"For my own part," I said, "I shall drink to Winston Churchill. I find his habit of upsetting baskets a most commendable one."

We passed on unhurriedly to the cheese and cake courses. As our acquaintance mellowed, the almost nervous flippancy with which we had bridged over its earlier stages gradually died away. Quite unaffected, and gifted with a most refreshing sense of humour, the bronze-haired girl proved a delightful companion. She had evidently been brought up in an unusual sort of atmosphere, for she chatted away easily about art and books and people, without a trace of that embarrassing shyness of opinion which seems to be the hallmark of a conventionally educated girl.

On the ground that she was chiefly responsible for their present condition, she insisted on helping me wash up our scanty luncheon outfit.

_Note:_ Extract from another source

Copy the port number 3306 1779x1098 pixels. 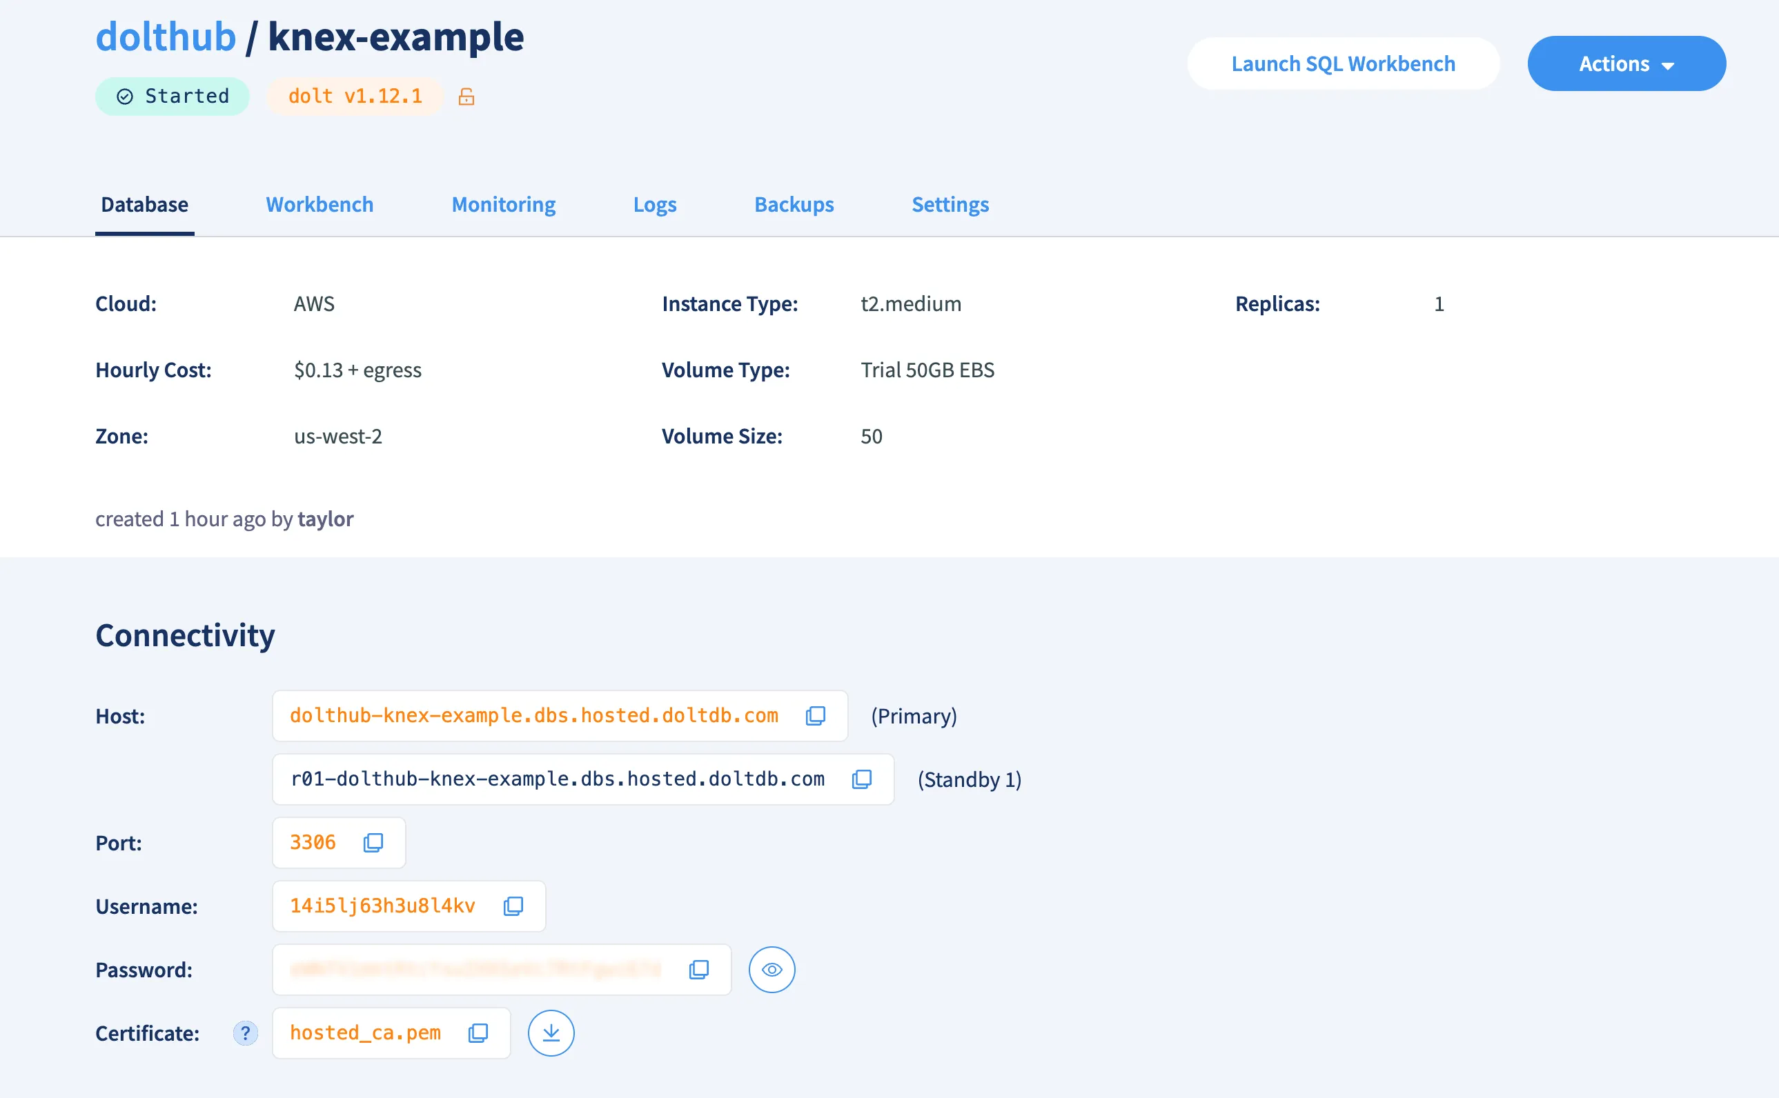click(x=373, y=842)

"A plate is such a nice, clean thing by nature," she said, swishing it about in the water, "that I always think one ought to attend to it immediately after lunch. It must suffer horribly if you leave it lying about all covered with grease or jam. I think I shall start a Society for the Prevention of Cruelty to Plates."

When we had packed away everything into the basket, she accepted one of those excellent Russian cigarettes which my friend M. Demidoff makes for me, and, arranging our cushions, we lay back luxuriously in our respective punts and talked aimlessly, volubly, and cheerfully about everything on God's earth. From where I was lying I could just see the tip of her nose, and I directed my conversation to that.

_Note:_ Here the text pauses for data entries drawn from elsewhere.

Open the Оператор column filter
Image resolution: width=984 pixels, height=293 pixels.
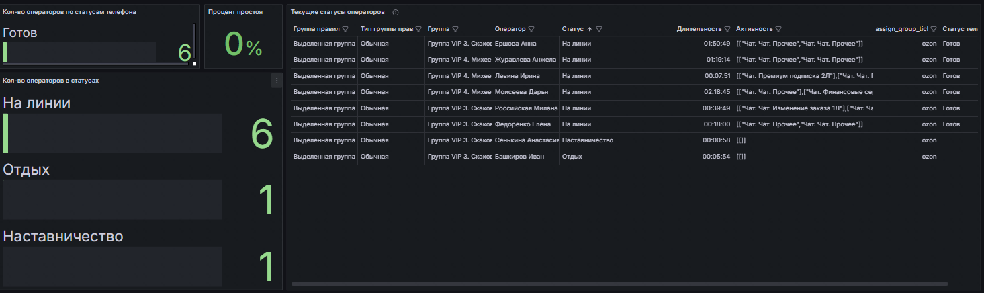(x=531, y=30)
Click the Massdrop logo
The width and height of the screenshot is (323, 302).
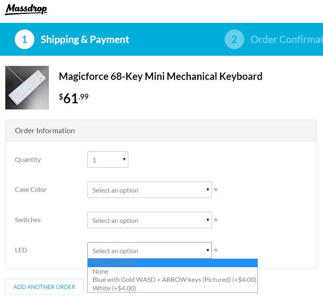coord(26,9)
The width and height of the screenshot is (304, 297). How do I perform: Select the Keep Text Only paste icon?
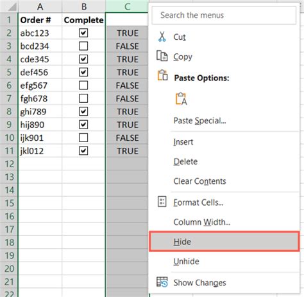coord(182,99)
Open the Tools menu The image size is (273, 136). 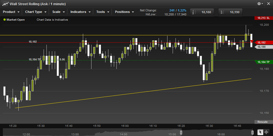pos(103,12)
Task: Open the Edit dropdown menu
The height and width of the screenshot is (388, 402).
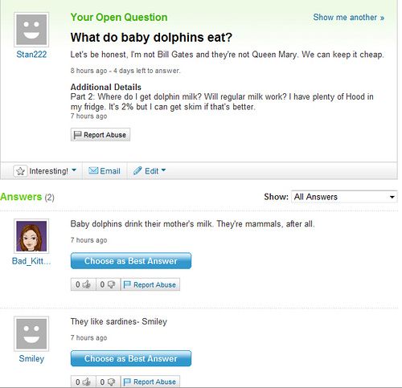Action: pyautogui.click(x=163, y=170)
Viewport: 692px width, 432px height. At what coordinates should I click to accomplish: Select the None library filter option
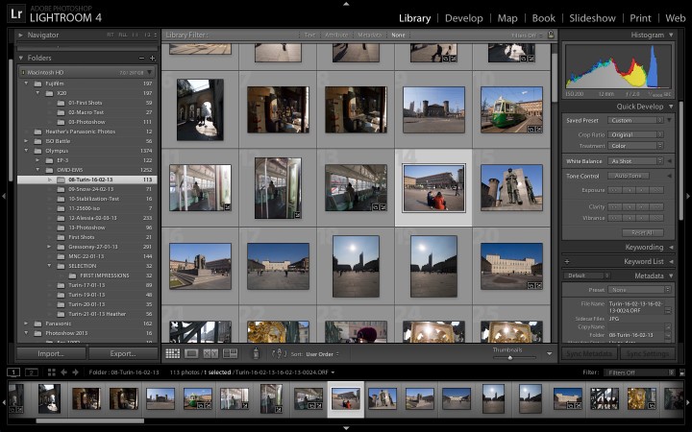click(398, 35)
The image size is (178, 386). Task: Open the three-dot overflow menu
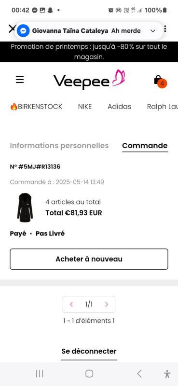(x=165, y=29)
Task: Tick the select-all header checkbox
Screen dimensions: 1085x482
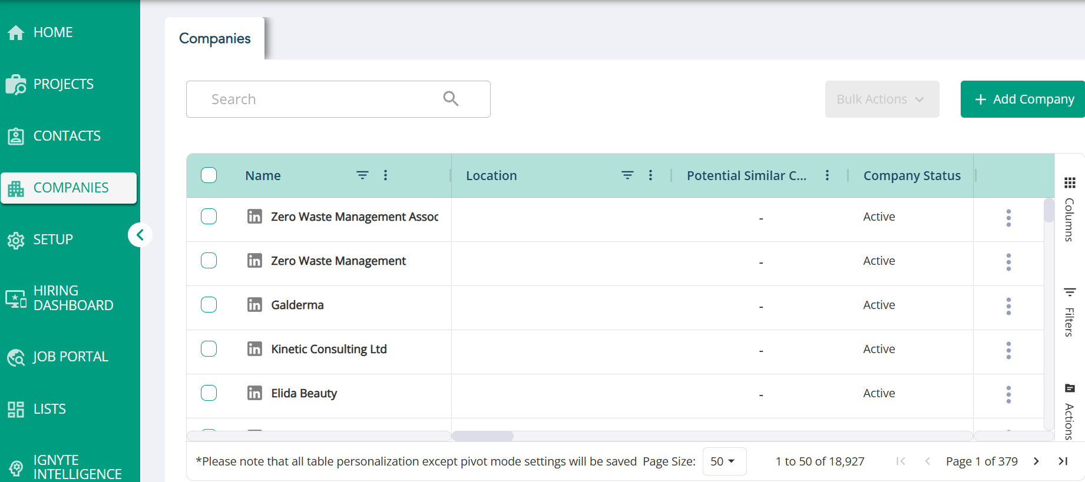Action: pyautogui.click(x=209, y=175)
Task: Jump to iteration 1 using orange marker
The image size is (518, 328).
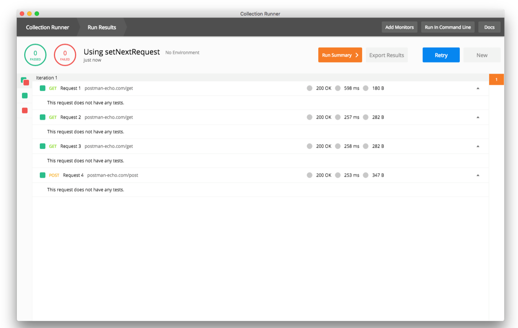Action: 496,79
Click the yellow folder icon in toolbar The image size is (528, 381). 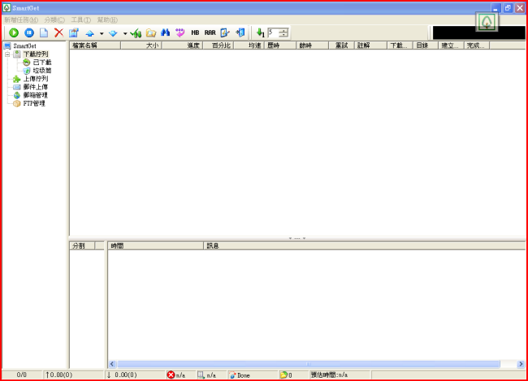point(151,32)
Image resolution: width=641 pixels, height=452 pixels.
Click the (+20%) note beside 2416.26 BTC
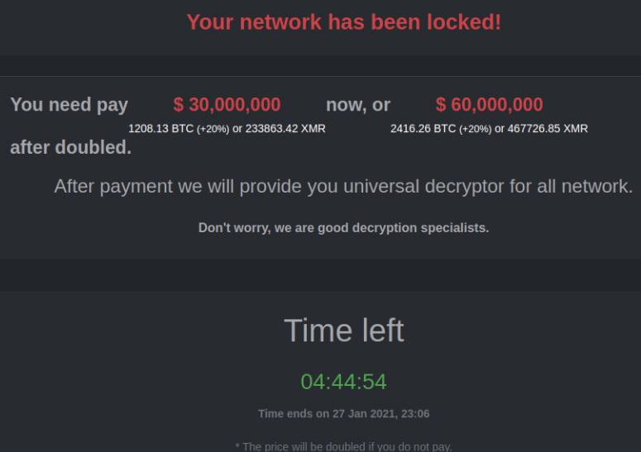tap(475, 129)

By three o'clock I had decided firmly that arrangements must be made which would involve the possibility of our meeting freely in the future; and when at four she sat up suddenly and said she must go home, I had arrived at a state in which I was quite unable to contemplate existence without her.

"We shall expect you to tea to-morrow, then," she said, "provided it is not too violent a break in the simple life. Of course, if Mr. George likes to bring his banjo—" Her eyes twinkled mischievously.

"No—no," I interrupted; "don't let us be morbid on a day like this."

She gave me her dear, cool, slender hand for a moment, and then, with the blessed Winston Churchill sitting up amiably in the stern of the punt, she pushed off down the stream.

It was not until she had vanished round the bend that I remembered I had never asked her name.